** start of SUPPLIED MATERIAL **

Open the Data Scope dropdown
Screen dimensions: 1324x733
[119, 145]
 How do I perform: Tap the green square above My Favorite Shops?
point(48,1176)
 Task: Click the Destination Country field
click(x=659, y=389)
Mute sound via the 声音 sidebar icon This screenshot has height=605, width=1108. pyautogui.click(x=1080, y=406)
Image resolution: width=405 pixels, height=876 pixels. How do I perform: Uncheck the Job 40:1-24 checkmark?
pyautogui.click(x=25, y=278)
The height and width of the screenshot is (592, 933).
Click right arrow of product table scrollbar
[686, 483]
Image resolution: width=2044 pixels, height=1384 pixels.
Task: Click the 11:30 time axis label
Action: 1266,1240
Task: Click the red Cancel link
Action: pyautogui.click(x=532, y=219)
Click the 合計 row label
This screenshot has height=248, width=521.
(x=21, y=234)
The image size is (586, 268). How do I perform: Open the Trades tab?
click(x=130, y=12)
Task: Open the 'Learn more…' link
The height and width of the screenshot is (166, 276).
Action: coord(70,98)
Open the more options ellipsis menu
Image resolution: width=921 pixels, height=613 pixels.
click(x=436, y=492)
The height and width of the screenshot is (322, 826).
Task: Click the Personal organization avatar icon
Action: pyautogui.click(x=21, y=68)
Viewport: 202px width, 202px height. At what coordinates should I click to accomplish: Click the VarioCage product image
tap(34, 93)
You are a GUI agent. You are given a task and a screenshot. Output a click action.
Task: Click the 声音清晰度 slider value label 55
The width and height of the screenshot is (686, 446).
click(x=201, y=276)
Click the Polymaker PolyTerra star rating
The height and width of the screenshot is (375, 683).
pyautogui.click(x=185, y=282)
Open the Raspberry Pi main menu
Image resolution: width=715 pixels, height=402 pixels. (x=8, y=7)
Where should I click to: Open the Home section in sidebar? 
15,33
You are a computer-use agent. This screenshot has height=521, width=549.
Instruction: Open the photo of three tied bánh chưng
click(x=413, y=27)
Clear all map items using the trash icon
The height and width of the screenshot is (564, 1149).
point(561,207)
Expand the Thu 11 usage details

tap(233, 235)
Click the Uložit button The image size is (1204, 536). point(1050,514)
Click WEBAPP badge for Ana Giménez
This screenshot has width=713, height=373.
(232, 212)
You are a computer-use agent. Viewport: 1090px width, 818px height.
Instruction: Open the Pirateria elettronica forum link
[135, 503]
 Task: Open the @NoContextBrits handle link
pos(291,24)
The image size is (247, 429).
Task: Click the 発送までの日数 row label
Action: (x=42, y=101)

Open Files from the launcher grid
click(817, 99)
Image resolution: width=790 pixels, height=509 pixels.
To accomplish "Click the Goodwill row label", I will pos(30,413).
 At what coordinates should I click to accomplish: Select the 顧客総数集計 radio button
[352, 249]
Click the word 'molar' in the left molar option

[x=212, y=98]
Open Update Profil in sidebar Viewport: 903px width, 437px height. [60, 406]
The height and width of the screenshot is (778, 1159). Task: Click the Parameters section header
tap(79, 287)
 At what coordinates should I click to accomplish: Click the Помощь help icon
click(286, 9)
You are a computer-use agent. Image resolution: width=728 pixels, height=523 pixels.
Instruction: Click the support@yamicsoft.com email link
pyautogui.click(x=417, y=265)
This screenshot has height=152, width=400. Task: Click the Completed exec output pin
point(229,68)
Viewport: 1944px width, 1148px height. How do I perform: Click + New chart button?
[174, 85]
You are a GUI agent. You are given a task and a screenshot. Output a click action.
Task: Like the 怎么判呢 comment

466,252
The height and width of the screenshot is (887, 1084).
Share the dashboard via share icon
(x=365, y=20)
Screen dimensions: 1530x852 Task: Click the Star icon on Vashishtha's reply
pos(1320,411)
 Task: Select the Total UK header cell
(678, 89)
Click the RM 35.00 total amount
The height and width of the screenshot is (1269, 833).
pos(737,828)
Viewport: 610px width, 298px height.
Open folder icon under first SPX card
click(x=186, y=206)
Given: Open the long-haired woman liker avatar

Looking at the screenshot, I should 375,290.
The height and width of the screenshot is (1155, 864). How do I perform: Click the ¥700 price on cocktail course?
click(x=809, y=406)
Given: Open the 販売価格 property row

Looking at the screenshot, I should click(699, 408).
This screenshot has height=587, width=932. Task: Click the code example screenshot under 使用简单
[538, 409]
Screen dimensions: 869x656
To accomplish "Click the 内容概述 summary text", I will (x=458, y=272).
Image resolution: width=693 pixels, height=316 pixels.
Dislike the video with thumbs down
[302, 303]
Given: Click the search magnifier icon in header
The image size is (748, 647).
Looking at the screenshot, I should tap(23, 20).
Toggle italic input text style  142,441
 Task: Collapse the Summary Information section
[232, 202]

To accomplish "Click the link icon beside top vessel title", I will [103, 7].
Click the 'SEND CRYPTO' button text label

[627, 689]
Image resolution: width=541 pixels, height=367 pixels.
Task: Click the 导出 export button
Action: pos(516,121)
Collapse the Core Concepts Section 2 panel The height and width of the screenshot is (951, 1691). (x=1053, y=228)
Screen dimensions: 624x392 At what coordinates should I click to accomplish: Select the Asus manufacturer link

** end of SUPPLIED MATERIAL **

> DESCRIPTION OF THE TASK
Please copy out every line of the records above, character for character, with nothing added, left out, or changed.

> RESULT OF THE EXERCISE
Open the Data Scope dropdown
Screen dimensions: 1324x733
[119, 145]
 How do I perform: Tap the green square above My Favorite Shops?
point(48,1176)
 Task: Click the Destination Country field
click(x=659, y=389)
Mute sound via the 声音 sidebar icon This screenshot has height=605, width=1108. pyautogui.click(x=1080, y=406)
Image resolution: width=405 pixels, height=876 pixels. How do I perform: Uncheck the Job 40:1-24 checkmark?
pyautogui.click(x=25, y=278)
The height and width of the screenshot is (592, 933).
Click right arrow of product table scrollbar
[686, 483]
Image resolution: width=2044 pixels, height=1384 pixels.
Task: Click the 11:30 time axis label
Action: 1266,1240
Task: Click the red Cancel link
Action: pyautogui.click(x=532, y=219)
Click the 合計 row label
This screenshot has height=248, width=521.
(x=21, y=234)
The image size is (586, 268). How do I perform: Open the Trades tab?
click(x=130, y=12)
Task: Open the 'Learn more…' link
The height and width of the screenshot is (166, 276).
Action: coord(70,98)
Open the more options ellipsis menu
Image resolution: width=921 pixels, height=613 pixels.
click(x=436, y=492)
The height and width of the screenshot is (322, 826).
Task: Click the Personal organization avatar icon
Action: pyautogui.click(x=21, y=68)
Viewport: 202px width, 202px height. At what coordinates should I click to accomplish: Click the VarioCage product image
tap(34, 93)
You are a GUI agent. You are given a task and a screenshot. Output a click action.
Task: Click the 声音清晰度 slider value label 55
The width and height of the screenshot is (686, 446).
click(x=201, y=276)
Click the Polymaker PolyTerra star rating
The height and width of the screenshot is (375, 683).
pyautogui.click(x=185, y=282)
Open the Raspberry Pi main menu
Image resolution: width=715 pixels, height=402 pixels. (x=8, y=7)
Where should I click to: Open the Home section in sidebar? 
15,33
You are a computer-use agent. This screenshot has height=521, width=549.
Instruction: Open the photo of three tied bánh chưng
click(x=413, y=27)
Clear all map items using the trash icon
The height and width of the screenshot is (564, 1149).
point(561,207)
Expand the Thu 11 usage details

tap(233, 235)
Click the Uložit button The image size is (1204, 536). point(1050,514)
Click WEBAPP badge for Ana Giménez
This screenshot has width=713, height=373.
(232, 212)
You are a computer-use agent. Viewport: 1090px width, 818px height.
Instruction: Open the Pirateria elettronica forum link
[135, 503]
 Task: Open the @NoContextBrits handle link
pos(291,24)
The image size is (247, 429).
Task: Click the 発送までの日数 row label
Action: (x=42, y=101)

Open Files from the launcher grid
click(817, 99)
Image resolution: width=790 pixels, height=509 pixels.
To accomplish "Click the Goodwill row label", I will pos(30,413).
 At what coordinates should I click to accomplish: Select the 顧客総数集計 radio button
[352, 249]
Click the word 'molar' in the left molar option

[x=212, y=98]
Open Update Profil in sidebar Viewport: 903px width, 437px height. [60, 406]
The height and width of the screenshot is (778, 1159). Task: Click the Parameters section header
tap(79, 287)
 At what coordinates should I click to accomplish: Click the Помощь help icon
click(286, 9)
You are a computer-use agent. Image resolution: width=728 pixels, height=523 pixels.
Instruction: Click the support@yamicsoft.com email link
pyautogui.click(x=417, y=265)
This screenshot has height=152, width=400. Task: Click the Completed exec output pin
point(229,68)
Viewport: 1944px width, 1148px height. How do I perform: Click + New chart button?
[174, 85]
You are a GUI agent. You are given a task and a screenshot. Output a click action.
Task: Like the 怎么判呢 comment

466,252
The height and width of the screenshot is (887, 1084).
Share the dashboard via share icon
(x=365, y=20)
Screen dimensions: 1530x852 Task: Click the Star icon on Vashishtha's reply
pos(1320,411)
 Task: Select the Total UK header cell
(678, 89)
Click the RM 35.00 total amount
The height and width of the screenshot is (1269, 833).
pos(737,828)
Viewport: 610px width, 298px height.
Open folder icon under first SPX card
click(x=186, y=206)
Given: Open the long-haired woman liker avatar

Looking at the screenshot, I should 375,290.
The height and width of the screenshot is (1155, 864). How do I perform: Click the ¥700 price on cocktail course?
click(x=809, y=406)
Given: Open the 販売価格 property row

Looking at the screenshot, I should click(699, 408).
This screenshot has height=587, width=932. Task: Click the code example screenshot under 使用简单
[538, 409]
Screen dimensions: 869x656
To accomplish "Click the 内容概述 summary text", I will (x=458, y=272).
Image resolution: width=693 pixels, height=316 pixels.
Dislike the video with thumbs down
[302, 303]
Given: Click the search magnifier icon in header
The image size is (748, 647).
Looking at the screenshot, I should tap(23, 20).
Toggle italic input text style  142,441
 Task: Collapse the Summary Information section
[232, 202]

To accomplish "Click the link icon beside top vessel title", I will [103, 7].
Click the 'SEND CRYPTO' button text label

[627, 689]
Image resolution: width=541 pixels, height=367 pixels.
Task: Click the 导出 export button
Action: pos(516,121)
Collapse the Core Concepts Section 2 panel The height and width of the screenshot is (951, 1691). (x=1053, y=228)
Screen dimensions: 624x392 At what coordinates should I click to accomplish: Select the Asus manufacturer link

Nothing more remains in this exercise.